Township municipalities across the country are focusing on the year ahead as 2020 begins. The Sun sat down with Harrison Township Mayor Lou Manzo to discuss what the municipality has in store and what residents can expect for the new year.
One of the most significant projects in town is the December opening of the Inspira Medical Center in the Richwood section. The opening is expected to have a ripple effect on future area development.
Inspira officials have been in discussion with Manzo about starting the second phase of development in 2020 to complete a full campus, including additional medical office buildings. The hospital’s cancer center is expected to open by February, Manzo said.
The township committee approved a resolution in November authorizing a settlement agreement with Fair Share Housing Center, representing the first major step in the long-awaited Richwood project development expansion.
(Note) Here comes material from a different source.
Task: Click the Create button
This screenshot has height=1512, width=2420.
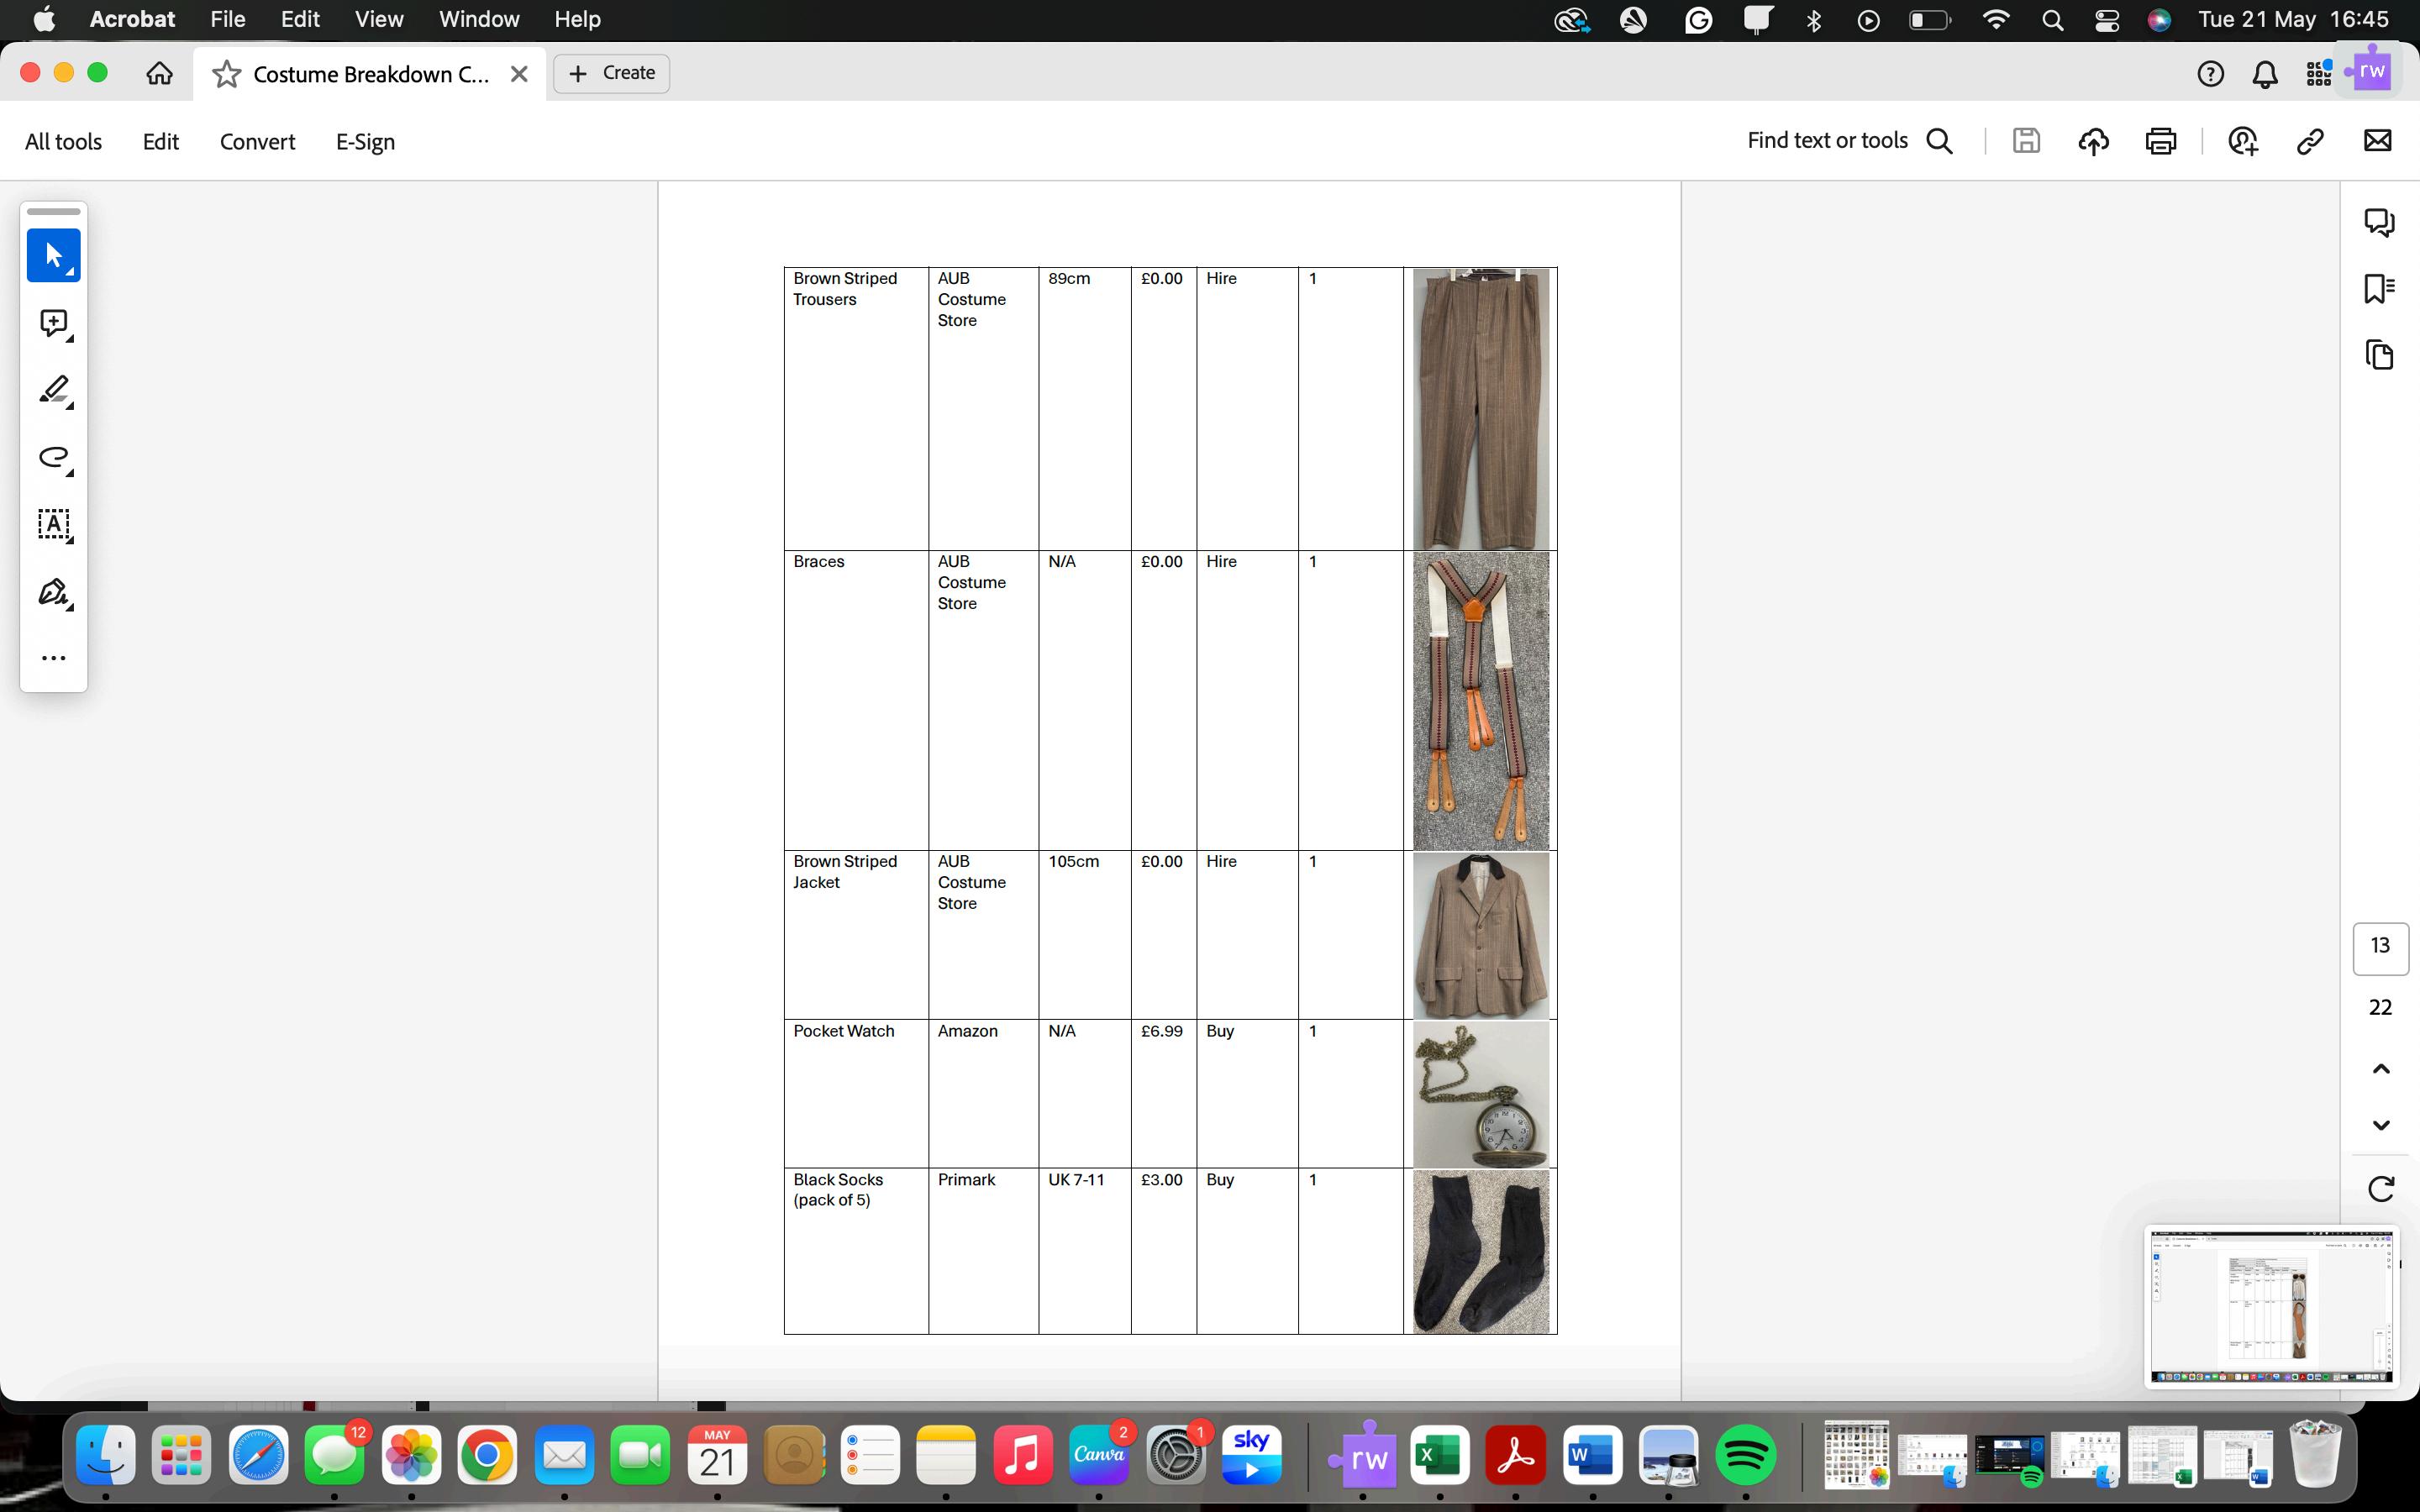Action: (611, 73)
The result is a plan that would allow Madison Marquette — the developer in charge of the project — to begin building. The settlement will be decided in court in January.
But even with legal issues expected to be settled, Manzo believes the presence of the new hospital will not only act as an incentive for Madison Marquette to begin building but also spark an economic expansion for local businesses in the area.
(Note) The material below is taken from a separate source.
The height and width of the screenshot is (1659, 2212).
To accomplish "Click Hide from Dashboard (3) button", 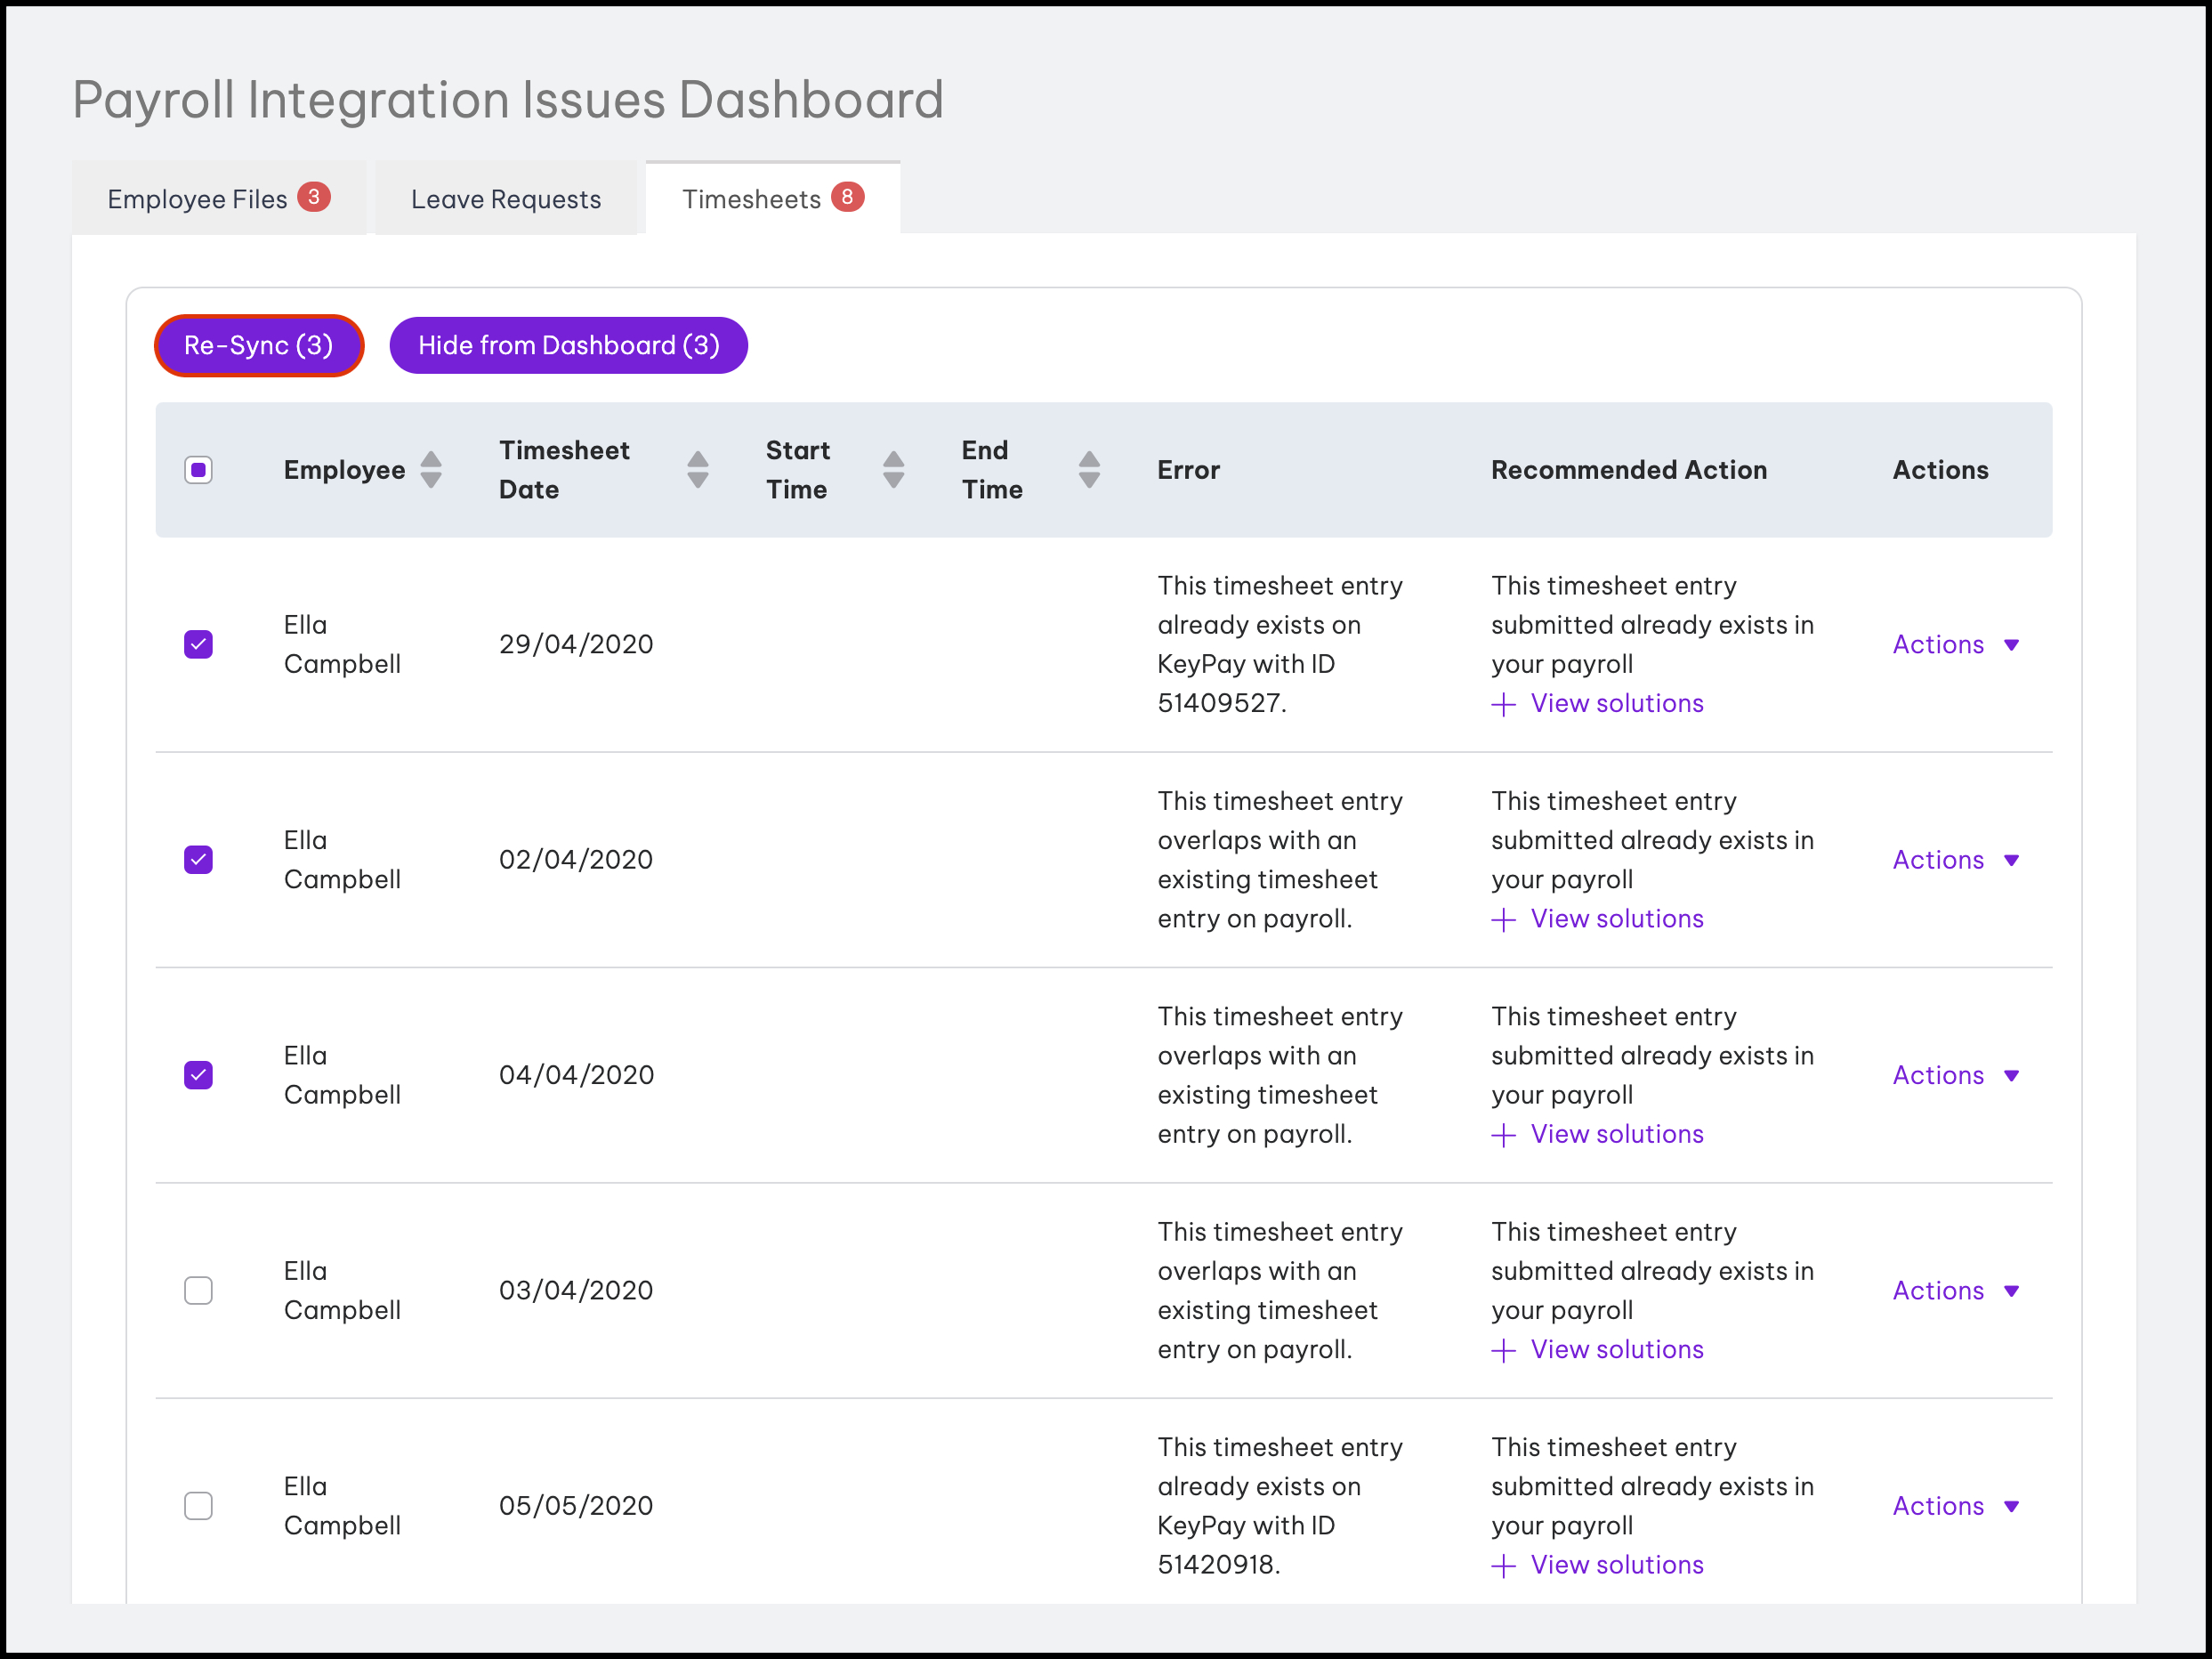I will (x=568, y=346).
“The reason that [the hospital is] a game-changer … is it’s an economic engine,” Manzo explained. “If you’re just somewhere in close proximity to that hospital, your business is going to thrive just because of that traffic.”
But a major issue associated with economic development is the increase in traffic.
Residents have had concerns with the issue in the past, especially along Route 322, according to Manzo. In recent years, the addition of a bypass and widening of the route in Richwood resolved a longstanding traffic issue. But with the increase in development, the township is taking steps to ensure proper flow of traffic before it becomes an issue for residents. The mayor added that Harrison will not allow anything to be built without proper engineering expertise.
“Just with the hospital being out there, people were concerned,” said Manzo. “But again, there have been multiple traffic studies done.”
As a result of those studies, the township expects to see multiple road widenings and construction of new roads. For example, the entry road to the hospital — currently a dead end — will become a complete through road out to Ellis Mill Road in Glassboro.
Another plan being studied by the county will create yet another bypass road in Glassboro to take traffic off 322.
All this comes with the expectation that Madison Marquette will start building. Manzo stated that if everything goes according to plan, residents could see the first stages of construction by the end of 2020.
The project will include about 1,500 rooftops and a town center, filling the remainder of the township’s development area.